[Records for the task]

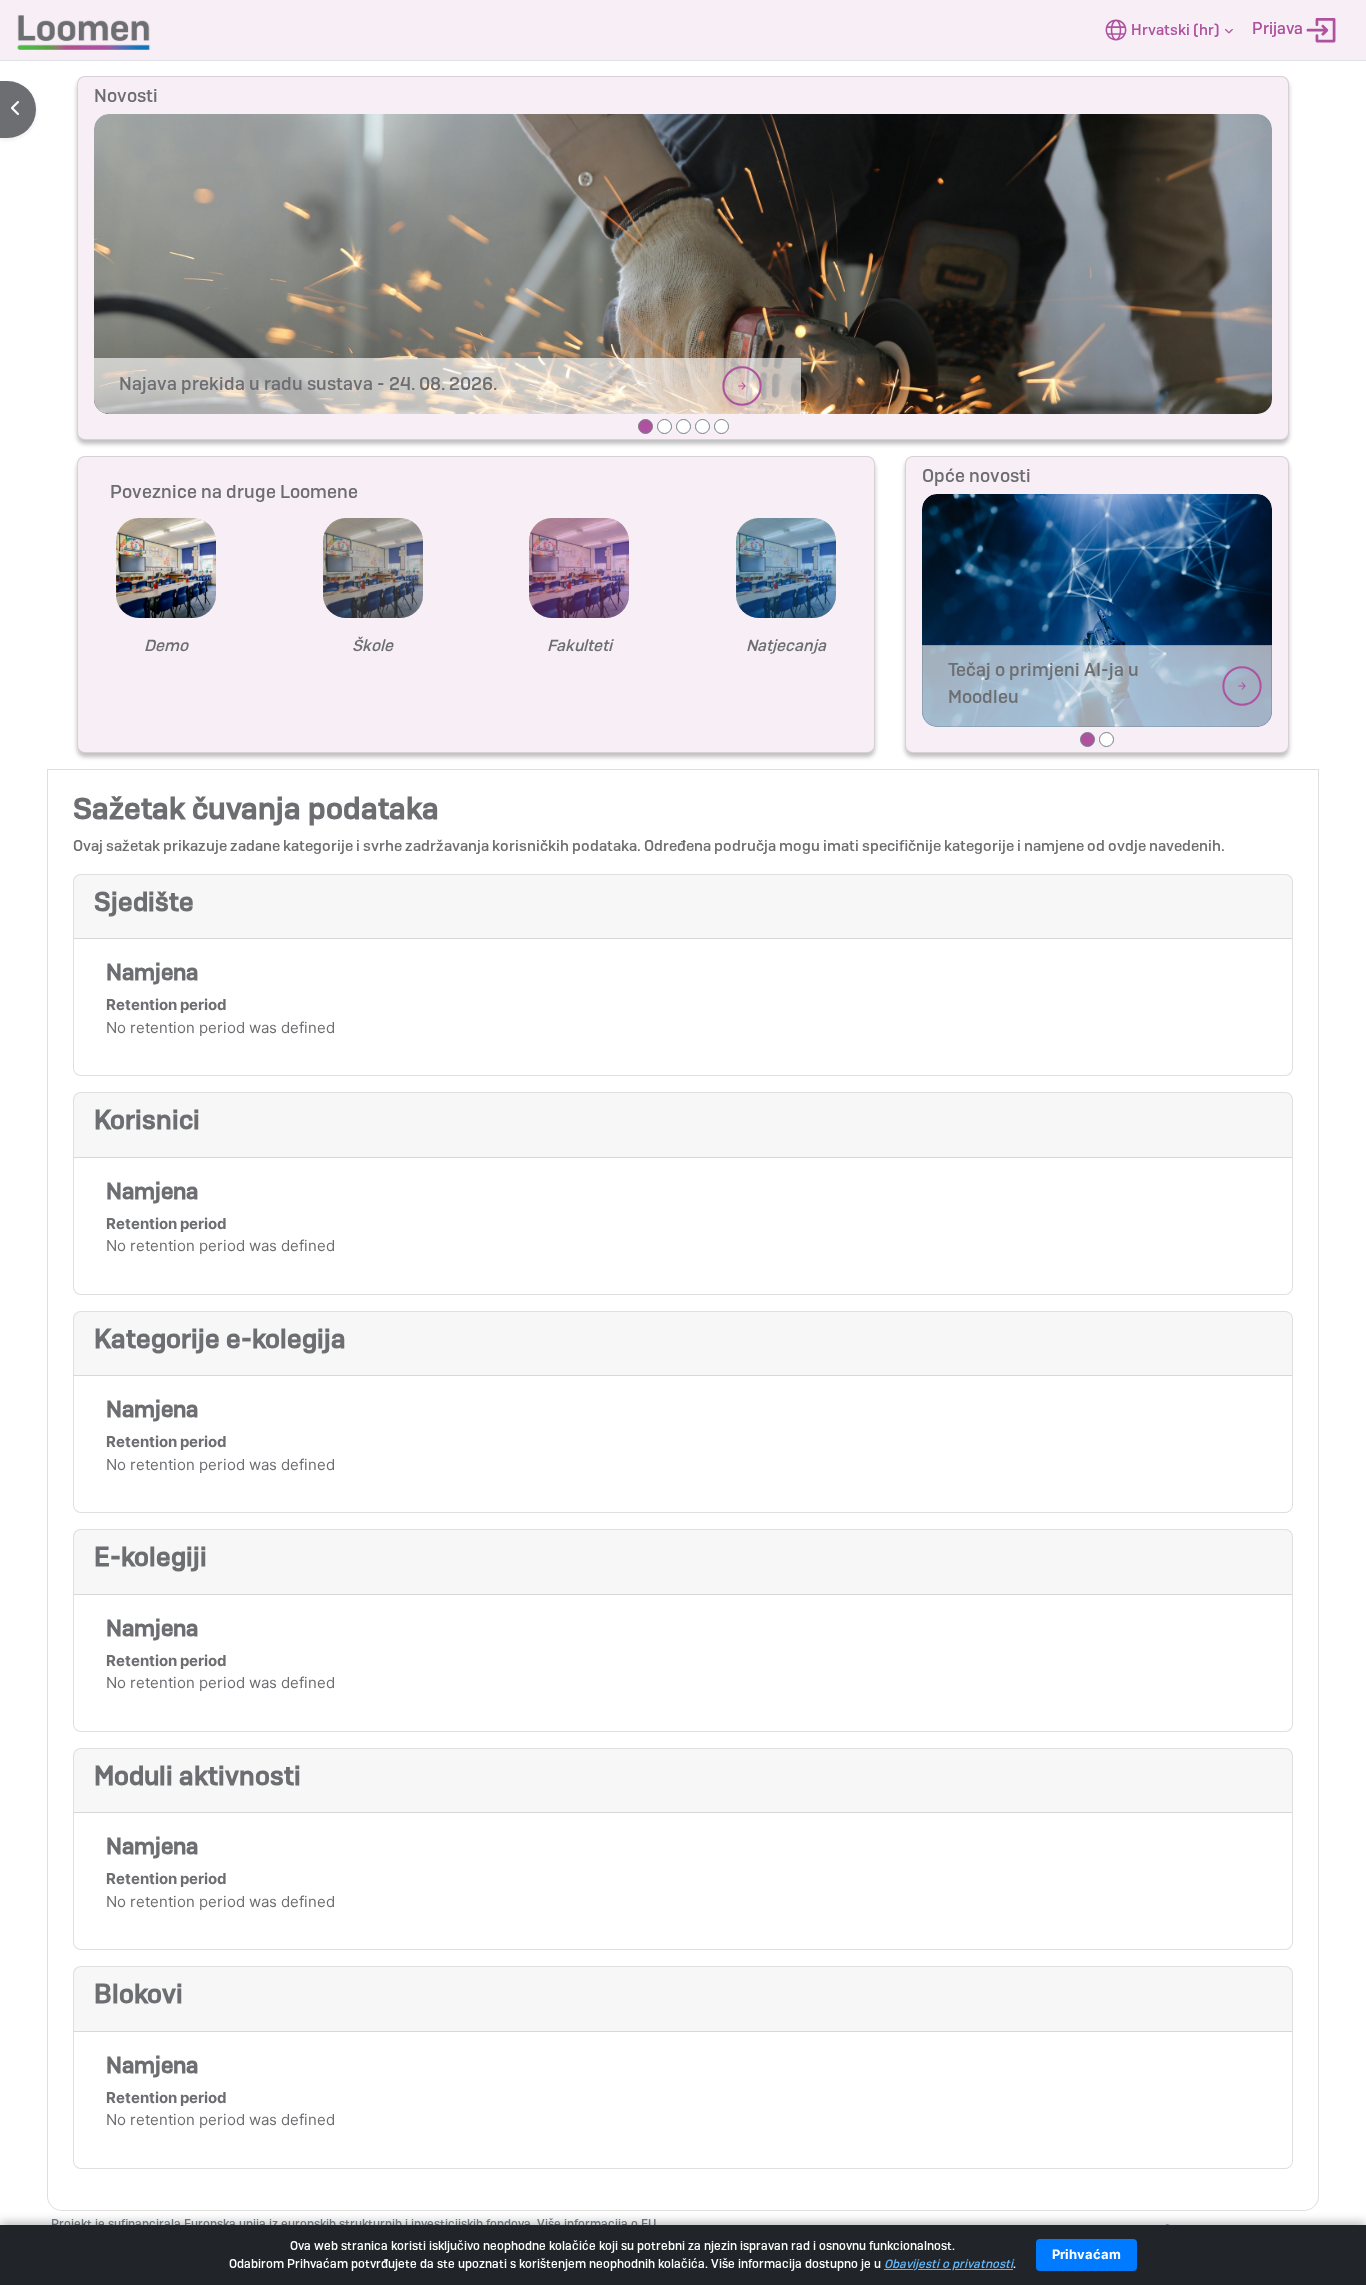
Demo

[/Records for the task]
[Records for the task]

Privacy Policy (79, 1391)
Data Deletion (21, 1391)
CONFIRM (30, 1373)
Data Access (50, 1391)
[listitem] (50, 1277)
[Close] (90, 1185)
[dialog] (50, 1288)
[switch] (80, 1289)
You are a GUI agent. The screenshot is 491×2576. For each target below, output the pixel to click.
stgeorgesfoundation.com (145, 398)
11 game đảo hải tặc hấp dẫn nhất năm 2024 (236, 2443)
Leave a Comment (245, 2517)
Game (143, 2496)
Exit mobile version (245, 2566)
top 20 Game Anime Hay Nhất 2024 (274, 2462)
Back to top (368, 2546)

[/Records for the task]

The required output is the stretch of entries above from the line containing "Exit mobile version (245, 2566)" through the line containing "Back to top (368, 2546)", reproduced exactly.

> _Response to the task_
Exit mobile version (245, 2566)
top 20 Game Anime Hay Nhất 2024 (274, 2462)
Back to top (368, 2546)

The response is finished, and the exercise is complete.